HOLMES ENTANGLED
HOLMES ENTANGLED
By Gordon McAlpine
215 pp. Seventh Street Books
Reviewed by Eric Petersen
Gordon McAlpine, the master of avant garde mystery metafiction, is back with a new novel. His previous novels, Woman With a Blue Pencil and Hammett Unwritten, are also reviewed on this site.
Holmes Entangled opens in Buenos Aires, circa 1943. After completing his shift, Jorge Luis Borges, assistant librarian at the Miguel Cane Municipal Library, quickly makes his way to the office of a private detective.
In his encounter with the detective, Borges (who somehow knows the exact amount of money in the gumshoe’s wallet) claims that someone is stalking him – an assassin intent on killing him. Why? Because Borges is in possession of a rare manuscript that someone would kill for.
The manuscript, called Uncertainty – a True Account, was written by Sherlock Holmes – the real Sherlock Holmes – in the late 1920s. It’s a memoir of the then 73-year-old Holmes’s strangest case ever, a case that he came out of retirement to take. A case like nothing he had ever seen before, one with earth-shattering implications.

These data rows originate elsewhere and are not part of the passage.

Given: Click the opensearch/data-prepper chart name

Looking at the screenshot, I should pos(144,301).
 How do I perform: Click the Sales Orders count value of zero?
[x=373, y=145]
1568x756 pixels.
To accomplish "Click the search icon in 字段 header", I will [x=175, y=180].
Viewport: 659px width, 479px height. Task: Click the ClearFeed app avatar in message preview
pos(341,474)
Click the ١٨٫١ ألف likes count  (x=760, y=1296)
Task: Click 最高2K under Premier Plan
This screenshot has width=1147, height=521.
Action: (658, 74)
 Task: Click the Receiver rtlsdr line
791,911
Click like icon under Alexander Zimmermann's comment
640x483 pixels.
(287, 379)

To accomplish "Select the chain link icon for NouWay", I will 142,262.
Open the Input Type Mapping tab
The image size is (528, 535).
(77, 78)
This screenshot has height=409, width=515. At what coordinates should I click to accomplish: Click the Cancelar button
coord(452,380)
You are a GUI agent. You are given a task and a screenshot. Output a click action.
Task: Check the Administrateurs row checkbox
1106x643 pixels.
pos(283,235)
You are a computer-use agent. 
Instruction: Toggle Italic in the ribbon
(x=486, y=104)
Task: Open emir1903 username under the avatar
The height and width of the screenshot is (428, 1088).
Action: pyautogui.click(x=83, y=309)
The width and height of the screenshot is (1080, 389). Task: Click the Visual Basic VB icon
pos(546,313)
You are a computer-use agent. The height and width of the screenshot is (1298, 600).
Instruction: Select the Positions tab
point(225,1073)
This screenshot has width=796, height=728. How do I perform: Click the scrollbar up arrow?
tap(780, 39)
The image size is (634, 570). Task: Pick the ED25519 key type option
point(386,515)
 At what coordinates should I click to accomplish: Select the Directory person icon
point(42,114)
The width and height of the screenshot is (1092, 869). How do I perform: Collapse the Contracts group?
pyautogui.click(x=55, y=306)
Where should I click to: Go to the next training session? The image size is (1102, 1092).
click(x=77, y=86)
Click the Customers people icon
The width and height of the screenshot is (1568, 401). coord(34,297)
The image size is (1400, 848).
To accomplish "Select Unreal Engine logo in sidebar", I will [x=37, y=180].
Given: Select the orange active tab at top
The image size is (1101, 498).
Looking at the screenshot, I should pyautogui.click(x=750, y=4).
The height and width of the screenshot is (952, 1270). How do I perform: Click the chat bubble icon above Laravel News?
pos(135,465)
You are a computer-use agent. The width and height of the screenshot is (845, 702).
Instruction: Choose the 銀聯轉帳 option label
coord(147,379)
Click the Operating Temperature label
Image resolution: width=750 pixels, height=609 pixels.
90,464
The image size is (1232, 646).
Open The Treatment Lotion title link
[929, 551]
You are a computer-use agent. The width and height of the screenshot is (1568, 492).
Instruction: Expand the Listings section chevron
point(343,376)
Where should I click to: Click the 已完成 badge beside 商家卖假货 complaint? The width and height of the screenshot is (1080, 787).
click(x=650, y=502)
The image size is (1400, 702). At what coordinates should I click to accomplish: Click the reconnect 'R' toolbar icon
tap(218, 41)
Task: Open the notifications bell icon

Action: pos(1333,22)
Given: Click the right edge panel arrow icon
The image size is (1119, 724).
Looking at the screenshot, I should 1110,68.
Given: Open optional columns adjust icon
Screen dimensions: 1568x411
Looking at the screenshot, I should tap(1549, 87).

The narrative then switches to Holmes’s first-person narration:
I am not who you think I am.
Nor am I who you think I was, which may be more to the point, considering the misinformation disseminated to readers of true crime by my late friend and chronicler, Dr. John H. Watson. Oh, I acknowledge that his inaccuracies were never complete falsehoods but more matters of exaggeration, concision, or omission. Rather it is I who bears responsibility for the single instance of pure fabrication in the accounts, namely that I retired to a country life. Not so.
After retiring, Holmes decided to vanish completely from public life, disguising himself as Dr. Heinrich von Schimmel, a German historian and professor, and giving lectures at universities, most recently at St. John’s College, Cambridge. Then a famous writer named Arthur Conan Doyle recognized von Schimmel as Sherlock Holmes and begged for his help.
Conan Doyle had a well-known passion for the occult, especially spiritualism. But then, he experienced something at a prominent séance that he simply couldn’t explain – the spectral apparition of British Prime Minister Stanley Baldwin. There’s just one little problem – Baldwin is very much alive.
Not only that, but the “ghost Baldwin” he saw – who was crippled in an accident at 29 and never became Prime Minister – told him that Sherlock Holmes was disguising himself as Dr. von Schimmel. Unable to explain or debunk this strange encounter, Conan Doyle wants him to investigate it and determine if he’s being duped by a clever fraudster – or if he encountered the ghost of a Stanley Baldwin from another universe, something Holmes is extremely skeptical of.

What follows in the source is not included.